The company and all members of the board guarantee that the content of this information disclosure is true, accurate, and complete, with no false records, misleading statements, or significant omissions.
Guangdong Taili Technology Group Co., Ltd. (hereinafter referred to as "the Company" or "Taili Technology") held the 19th meeting of the second board of directors on March 30, 2026, where it reviewed and approved the proposals regarding the remuneration plan for non-independent directors, the allowance plan for independent directors, and the remuneration plan for senior management for 2026. The proposals for the remuneration plan for non-independent directors and the allowance plan for independent directors are subject to approval at the 2025 annual shareholders' meeting before they can take effect.

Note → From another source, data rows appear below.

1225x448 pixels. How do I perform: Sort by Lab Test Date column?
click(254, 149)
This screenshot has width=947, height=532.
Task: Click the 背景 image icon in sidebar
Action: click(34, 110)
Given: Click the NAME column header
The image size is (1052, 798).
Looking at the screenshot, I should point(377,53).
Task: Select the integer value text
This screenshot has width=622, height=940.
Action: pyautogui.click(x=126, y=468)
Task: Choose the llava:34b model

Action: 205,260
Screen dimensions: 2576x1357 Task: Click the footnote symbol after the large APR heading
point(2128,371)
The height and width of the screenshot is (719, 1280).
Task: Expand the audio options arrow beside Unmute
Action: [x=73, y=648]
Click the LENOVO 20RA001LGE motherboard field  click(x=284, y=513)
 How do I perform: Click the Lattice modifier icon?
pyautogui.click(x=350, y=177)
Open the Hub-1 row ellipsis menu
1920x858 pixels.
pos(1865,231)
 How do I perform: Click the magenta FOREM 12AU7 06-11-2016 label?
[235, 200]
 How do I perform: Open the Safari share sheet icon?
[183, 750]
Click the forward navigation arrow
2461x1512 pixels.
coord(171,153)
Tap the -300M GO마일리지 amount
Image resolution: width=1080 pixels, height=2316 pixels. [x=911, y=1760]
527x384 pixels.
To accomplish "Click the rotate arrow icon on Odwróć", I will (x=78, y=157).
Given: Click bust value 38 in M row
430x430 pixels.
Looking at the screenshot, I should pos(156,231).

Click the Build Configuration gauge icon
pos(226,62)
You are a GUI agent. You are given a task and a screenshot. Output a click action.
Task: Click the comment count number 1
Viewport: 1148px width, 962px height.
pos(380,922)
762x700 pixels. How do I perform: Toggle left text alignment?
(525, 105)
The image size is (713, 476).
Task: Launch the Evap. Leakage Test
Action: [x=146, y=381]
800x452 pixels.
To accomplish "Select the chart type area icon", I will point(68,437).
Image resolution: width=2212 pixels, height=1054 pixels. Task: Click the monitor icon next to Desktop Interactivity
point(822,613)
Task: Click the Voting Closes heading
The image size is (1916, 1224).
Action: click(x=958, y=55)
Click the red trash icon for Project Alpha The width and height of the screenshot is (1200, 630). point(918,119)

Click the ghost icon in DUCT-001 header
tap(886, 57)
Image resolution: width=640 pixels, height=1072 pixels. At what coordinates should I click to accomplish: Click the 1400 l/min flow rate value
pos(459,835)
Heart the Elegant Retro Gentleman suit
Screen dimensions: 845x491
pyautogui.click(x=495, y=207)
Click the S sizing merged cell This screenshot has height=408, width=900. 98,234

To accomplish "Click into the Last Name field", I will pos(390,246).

In accordance with the Company Law of the People's Republic of China, the Guidelines for the Governance of Listed Companies, the Listing Rules of the Shenzhen Stock Exchange for the Growth Enterprise Market, the Self-Regulatory Guidelines No. 2 for Listed Companies on the Shenzhen Stock Exchange, and the Articles of Association of Guangdong Taili Technology Group Co., Ltd. (hereinafter referred to as "the Articles of Association") and the relevant provisions of the Work Rules of the Remuneration and Assessment Committee of the Board of Directors, the specific plan is announced as follows:
I. Applicable Objects
This plan applies to the company's directors (including non-independent directors and independent directors) and senior management (including the general manager, deputy general managers, financial director, and board secretary).
II. Applicable Duration
The remuneration plans for directors and senior management will be implemented after approval and will remain effective until a new remuneration plan is approved and executed.